Whatever comes before the line containing "You are a computer-use" stays out; transcribe that line and all that follow to the end of the records exactly, with no pictures.
___ Material provided
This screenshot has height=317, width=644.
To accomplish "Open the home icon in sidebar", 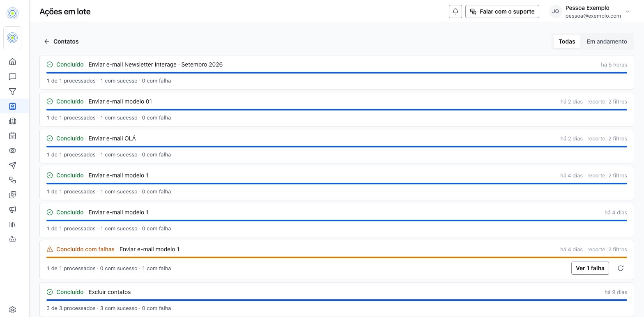I will pos(12,62).
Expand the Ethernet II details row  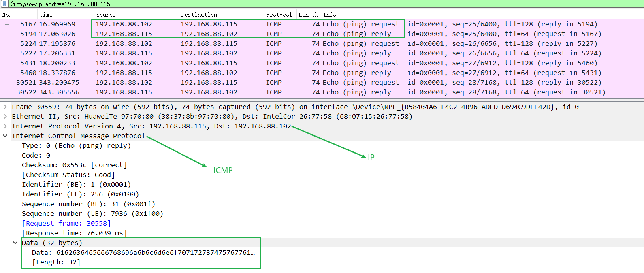coord(5,116)
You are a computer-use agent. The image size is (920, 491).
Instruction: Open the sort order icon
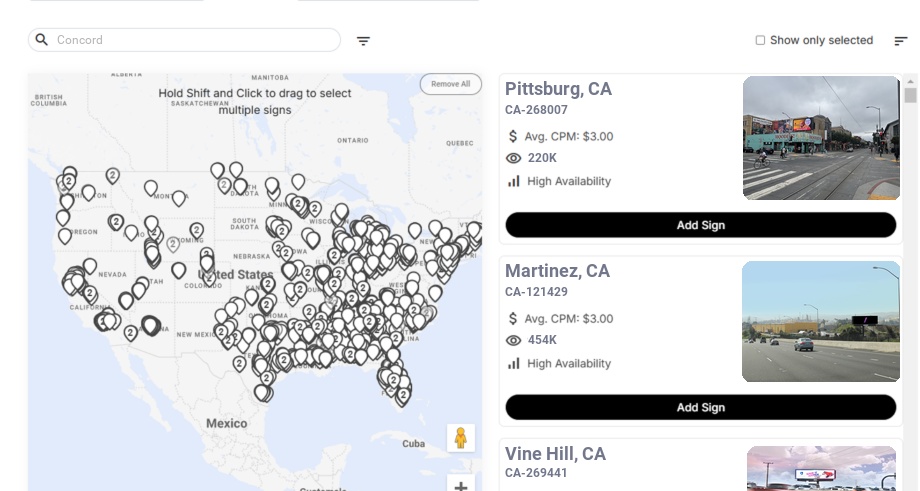(901, 41)
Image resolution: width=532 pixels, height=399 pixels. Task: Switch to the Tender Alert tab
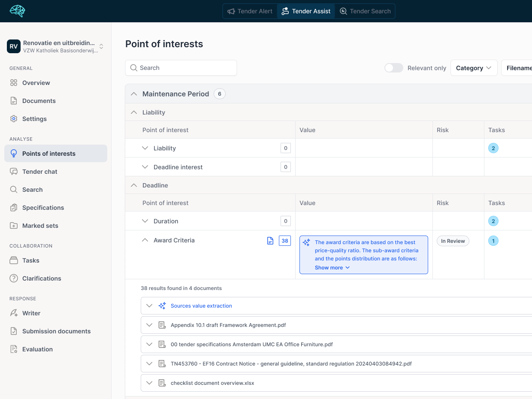click(250, 11)
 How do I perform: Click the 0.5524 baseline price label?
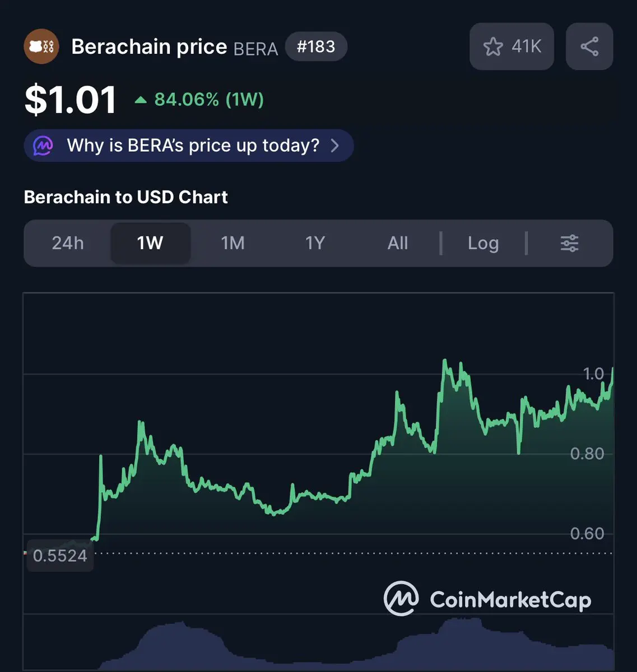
______
* Your solution
You are a computer-use agent. The image size is (920, 491).
Instruction: Open the sort order icon
(901, 41)
Image resolution: width=532 pixels, height=399 pixels. Task: Switch to the Tender Alert tab
click(250, 11)
 How do I perform: Click the 0.5524 baseline price label?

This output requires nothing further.